O resultado é óbvio: a água se acumula antes de escoar, contrariando os princípios mais básicos da drenagem urbana.
Drenagem Natural Interrompida pela Ação Humana
Historicamente, a drenagem da planície costeira de Imbé se dava por gravidade, com valas e canais conduzindo as águas para o rio Tramandaí, cuja foz era móvel e natural. Após a fixação artificial da barra e o aterro da Lagoa do Braço Morto, essa dinâmica foi rompida.
A Av. São Miguel, por estar na cota mais baixa, tornou-se um ponto crítico de alagamento. Em vez de adaptar-se à nova realidade ambiental, a Prefeitura optou por enterrar a drenagem em tubos — uma solução dispendiosa e ineficaz sob o lençol freático.
Licenciamento Ambiental: Falhas Graves e Omissões
A Secretaria Municipal de Meio Ambiente de Imbé tem concedido licenças que vão contra a legislação ambiental.
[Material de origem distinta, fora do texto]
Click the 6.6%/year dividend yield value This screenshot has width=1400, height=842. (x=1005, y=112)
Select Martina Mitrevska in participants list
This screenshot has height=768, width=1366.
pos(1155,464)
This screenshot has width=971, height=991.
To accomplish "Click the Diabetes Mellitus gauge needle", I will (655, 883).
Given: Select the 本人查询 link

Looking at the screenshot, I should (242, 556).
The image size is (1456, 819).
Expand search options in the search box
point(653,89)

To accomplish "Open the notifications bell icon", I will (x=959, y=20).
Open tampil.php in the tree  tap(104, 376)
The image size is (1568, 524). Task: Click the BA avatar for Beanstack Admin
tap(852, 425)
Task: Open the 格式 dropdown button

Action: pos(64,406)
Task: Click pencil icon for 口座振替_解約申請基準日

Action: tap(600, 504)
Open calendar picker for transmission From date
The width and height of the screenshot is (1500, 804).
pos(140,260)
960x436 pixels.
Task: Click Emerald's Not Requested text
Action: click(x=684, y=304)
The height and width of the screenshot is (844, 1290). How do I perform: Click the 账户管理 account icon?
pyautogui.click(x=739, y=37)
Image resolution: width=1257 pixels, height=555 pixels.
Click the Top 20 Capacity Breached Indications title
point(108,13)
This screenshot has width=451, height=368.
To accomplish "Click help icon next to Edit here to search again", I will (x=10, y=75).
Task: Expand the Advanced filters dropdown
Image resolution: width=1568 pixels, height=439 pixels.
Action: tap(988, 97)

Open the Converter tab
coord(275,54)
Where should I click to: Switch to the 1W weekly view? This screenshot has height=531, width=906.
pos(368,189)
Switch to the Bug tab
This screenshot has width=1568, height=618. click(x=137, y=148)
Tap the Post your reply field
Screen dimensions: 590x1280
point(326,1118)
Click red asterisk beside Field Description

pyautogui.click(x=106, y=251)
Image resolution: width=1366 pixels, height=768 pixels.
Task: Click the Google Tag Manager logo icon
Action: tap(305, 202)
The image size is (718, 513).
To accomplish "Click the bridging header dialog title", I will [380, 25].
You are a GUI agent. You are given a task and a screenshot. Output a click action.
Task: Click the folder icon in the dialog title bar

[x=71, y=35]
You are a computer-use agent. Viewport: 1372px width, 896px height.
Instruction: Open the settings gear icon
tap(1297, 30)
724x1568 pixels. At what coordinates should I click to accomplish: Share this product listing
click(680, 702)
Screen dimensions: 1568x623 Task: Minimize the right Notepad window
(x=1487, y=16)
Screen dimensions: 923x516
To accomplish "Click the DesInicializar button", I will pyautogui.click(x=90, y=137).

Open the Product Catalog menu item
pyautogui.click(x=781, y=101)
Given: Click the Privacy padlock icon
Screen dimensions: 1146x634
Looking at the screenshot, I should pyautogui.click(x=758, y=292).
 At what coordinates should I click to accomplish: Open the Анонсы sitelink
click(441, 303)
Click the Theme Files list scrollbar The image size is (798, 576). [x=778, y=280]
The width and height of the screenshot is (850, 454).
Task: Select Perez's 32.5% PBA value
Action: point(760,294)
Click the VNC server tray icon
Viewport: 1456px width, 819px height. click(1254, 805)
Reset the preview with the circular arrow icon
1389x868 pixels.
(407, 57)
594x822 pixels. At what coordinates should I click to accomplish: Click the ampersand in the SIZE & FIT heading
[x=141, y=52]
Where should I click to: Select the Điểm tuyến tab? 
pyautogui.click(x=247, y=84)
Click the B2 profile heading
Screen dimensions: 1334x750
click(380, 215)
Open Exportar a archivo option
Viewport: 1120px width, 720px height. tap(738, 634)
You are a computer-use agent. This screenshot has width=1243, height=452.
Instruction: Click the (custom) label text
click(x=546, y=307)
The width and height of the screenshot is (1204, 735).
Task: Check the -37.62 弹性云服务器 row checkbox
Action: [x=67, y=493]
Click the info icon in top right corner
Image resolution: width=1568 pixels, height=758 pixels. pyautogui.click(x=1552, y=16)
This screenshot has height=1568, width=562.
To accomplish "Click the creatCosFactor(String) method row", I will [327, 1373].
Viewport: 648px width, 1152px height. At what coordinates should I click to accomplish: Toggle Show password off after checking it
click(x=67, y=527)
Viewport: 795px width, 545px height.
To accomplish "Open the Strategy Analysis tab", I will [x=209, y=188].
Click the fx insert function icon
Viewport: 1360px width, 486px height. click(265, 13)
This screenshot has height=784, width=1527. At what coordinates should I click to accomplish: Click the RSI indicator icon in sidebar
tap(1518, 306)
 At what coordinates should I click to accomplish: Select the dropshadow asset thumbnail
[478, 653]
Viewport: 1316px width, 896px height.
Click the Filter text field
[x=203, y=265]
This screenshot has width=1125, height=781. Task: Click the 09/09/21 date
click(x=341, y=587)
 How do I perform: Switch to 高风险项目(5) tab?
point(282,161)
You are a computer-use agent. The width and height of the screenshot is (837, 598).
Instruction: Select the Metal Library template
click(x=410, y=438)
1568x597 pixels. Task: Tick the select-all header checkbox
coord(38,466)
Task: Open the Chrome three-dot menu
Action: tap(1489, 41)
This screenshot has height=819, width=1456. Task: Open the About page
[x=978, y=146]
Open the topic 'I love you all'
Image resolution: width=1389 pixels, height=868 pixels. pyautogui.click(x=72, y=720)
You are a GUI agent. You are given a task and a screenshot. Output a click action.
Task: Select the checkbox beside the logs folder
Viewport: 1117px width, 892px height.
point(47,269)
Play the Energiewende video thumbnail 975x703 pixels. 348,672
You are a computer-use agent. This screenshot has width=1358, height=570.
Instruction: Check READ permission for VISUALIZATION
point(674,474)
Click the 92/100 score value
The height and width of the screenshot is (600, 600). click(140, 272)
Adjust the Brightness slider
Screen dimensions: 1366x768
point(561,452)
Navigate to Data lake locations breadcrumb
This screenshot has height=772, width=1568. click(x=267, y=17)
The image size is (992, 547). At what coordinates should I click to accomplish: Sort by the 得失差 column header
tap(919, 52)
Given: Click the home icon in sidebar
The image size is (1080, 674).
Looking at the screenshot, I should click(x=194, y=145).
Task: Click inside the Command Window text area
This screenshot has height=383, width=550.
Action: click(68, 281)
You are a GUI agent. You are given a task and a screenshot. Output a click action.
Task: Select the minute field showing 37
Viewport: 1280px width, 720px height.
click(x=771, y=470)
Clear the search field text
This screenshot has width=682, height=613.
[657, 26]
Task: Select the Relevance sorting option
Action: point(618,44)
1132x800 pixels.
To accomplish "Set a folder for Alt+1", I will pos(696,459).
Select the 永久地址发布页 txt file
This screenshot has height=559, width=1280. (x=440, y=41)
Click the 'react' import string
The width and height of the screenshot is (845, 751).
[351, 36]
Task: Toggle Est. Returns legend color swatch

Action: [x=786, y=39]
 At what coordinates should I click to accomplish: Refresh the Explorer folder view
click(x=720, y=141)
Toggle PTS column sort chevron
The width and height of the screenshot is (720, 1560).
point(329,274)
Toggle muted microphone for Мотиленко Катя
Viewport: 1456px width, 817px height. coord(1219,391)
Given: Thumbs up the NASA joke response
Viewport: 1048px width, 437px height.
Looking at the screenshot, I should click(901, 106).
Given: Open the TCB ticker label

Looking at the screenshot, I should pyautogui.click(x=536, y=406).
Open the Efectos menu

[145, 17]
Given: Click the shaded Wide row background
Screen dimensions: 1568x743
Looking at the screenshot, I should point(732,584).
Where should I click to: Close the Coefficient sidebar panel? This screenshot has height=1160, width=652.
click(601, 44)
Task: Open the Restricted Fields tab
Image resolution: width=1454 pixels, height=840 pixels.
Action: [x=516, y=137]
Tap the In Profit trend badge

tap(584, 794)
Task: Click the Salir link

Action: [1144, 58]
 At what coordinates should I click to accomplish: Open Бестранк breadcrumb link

Casos recorrentes incluem:
- Remoção de vegetação de APPs sem estudos compensatórios;
- Aprovação de edificações, parques e estacionamentos em áreas protegidas;
- Licenciamento de obras de drenagem sem projeto técnico, sem EIA/RIMA e sem consulta pública.
Quem São os Responsáveis? Perguntas que Exigem Respostas
- Quem elaborou e assinou tecnicamente os projetos de drenagem?
- Houve licenciamento ambiental da FEPAM ou MP?
- O CREA-RS foi consultado?
- Qual o engenheiro responsável legal pelas obras?
- O Prefeito tem ciência do risco ambiental e do prejuízo financeiro em curso?
Medidas Urgentes Recomendadas
- Suspender imediatamente todas as obras sem projeto técnico aprovado;
- Realizar auditorias independentes;
- Desenvolver um Plano Diretor de Drenagem com base em estudos integrados;
- Retomar valas verdes e canais abertos, sempre que possível;
- Responsabilizar tecnicamente os autores dos projetos e executores;
- Estabelecer transparência e controle social sobre novos empreendimentos.
Conclusão
A cidade de Imbé não pode mais ignorar a gravidade da situação. Em um cenário de elevação acelerada do nível do mar, com projeções catastróficas para áreas costeiras, manter práticas urbanísticas ultrapassadas, técnicas ignoradas e licenças frágeis é uma negligência com consequências reais.
A crise climática já está em curso. Se Imbé não corrigir o rumo, estará cavando sua própria vulnerabilidade com tubos mal dimensionados e decisões desinformadas.
Imbé merece respeito à técnica, responsabilidade ambiental e gestão pública à altura dos desafios do século XXI.